● PROBLEM DESCRIPTION
Write out the records verbatim, from the line containing "Click the Registrace" up to and including the line containing "(1388, 1127)".

┌─ DATASET RECORDS

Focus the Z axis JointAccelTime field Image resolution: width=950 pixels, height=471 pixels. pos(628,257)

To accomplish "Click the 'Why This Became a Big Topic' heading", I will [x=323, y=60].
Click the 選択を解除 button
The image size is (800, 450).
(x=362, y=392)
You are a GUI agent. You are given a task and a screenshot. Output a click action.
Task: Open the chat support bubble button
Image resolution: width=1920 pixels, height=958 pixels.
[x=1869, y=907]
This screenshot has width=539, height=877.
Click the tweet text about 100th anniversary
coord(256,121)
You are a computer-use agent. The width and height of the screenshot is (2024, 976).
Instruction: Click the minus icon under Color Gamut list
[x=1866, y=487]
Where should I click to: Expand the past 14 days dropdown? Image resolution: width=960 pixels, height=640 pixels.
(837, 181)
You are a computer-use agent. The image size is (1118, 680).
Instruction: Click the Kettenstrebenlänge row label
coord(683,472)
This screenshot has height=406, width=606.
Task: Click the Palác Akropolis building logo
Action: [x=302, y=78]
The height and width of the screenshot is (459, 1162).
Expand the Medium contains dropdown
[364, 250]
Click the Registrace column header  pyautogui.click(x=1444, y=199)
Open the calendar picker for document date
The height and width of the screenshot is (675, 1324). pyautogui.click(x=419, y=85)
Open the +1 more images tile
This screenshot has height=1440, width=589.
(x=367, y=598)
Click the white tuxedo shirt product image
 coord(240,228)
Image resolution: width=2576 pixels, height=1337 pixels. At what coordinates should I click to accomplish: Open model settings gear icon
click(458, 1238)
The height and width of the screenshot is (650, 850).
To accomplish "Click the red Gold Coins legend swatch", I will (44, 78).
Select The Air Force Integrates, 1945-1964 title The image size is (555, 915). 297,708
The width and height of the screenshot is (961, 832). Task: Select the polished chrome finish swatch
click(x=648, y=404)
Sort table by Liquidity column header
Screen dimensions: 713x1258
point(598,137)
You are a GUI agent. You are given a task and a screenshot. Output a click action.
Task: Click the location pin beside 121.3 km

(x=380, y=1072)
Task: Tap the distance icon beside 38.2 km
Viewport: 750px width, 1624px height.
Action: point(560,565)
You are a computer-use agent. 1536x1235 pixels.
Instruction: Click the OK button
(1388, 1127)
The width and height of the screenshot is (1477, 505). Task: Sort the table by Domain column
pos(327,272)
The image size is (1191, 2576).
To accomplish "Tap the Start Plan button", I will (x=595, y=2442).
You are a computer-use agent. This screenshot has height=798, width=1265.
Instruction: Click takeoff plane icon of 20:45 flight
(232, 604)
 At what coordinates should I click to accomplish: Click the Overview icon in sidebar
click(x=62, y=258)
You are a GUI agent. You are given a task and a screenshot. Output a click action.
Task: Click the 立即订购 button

└─

● EXERCISE OUTPUT
Click the Registrace column header  pyautogui.click(x=1444, y=199)
Open the calendar picker for document date
The height and width of the screenshot is (675, 1324). pyautogui.click(x=419, y=85)
Open the +1 more images tile
This screenshot has height=1440, width=589.
(x=367, y=598)
Click the white tuxedo shirt product image
 coord(240,228)
Image resolution: width=2576 pixels, height=1337 pixels. At what coordinates should I click to accomplish: Open model settings gear icon
click(458, 1238)
The height and width of the screenshot is (650, 850).
To accomplish "Click the red Gold Coins legend swatch", I will (44, 78).
Select The Air Force Integrates, 1945-1964 title The image size is (555, 915). 297,708
The width and height of the screenshot is (961, 832). Task: Select the polished chrome finish swatch
click(x=648, y=404)
Sort table by Liquidity column header
Screen dimensions: 713x1258
point(598,137)
You are a GUI agent. You are given a task and a screenshot. Output a click action.
Task: Click the location pin beside 121.3 km

(x=380, y=1072)
Task: Tap the distance icon beside 38.2 km
Viewport: 750px width, 1624px height.
Action: point(560,565)
You are a computer-use agent. 1536x1235 pixels.
Instruction: Click the OK button
(1388, 1127)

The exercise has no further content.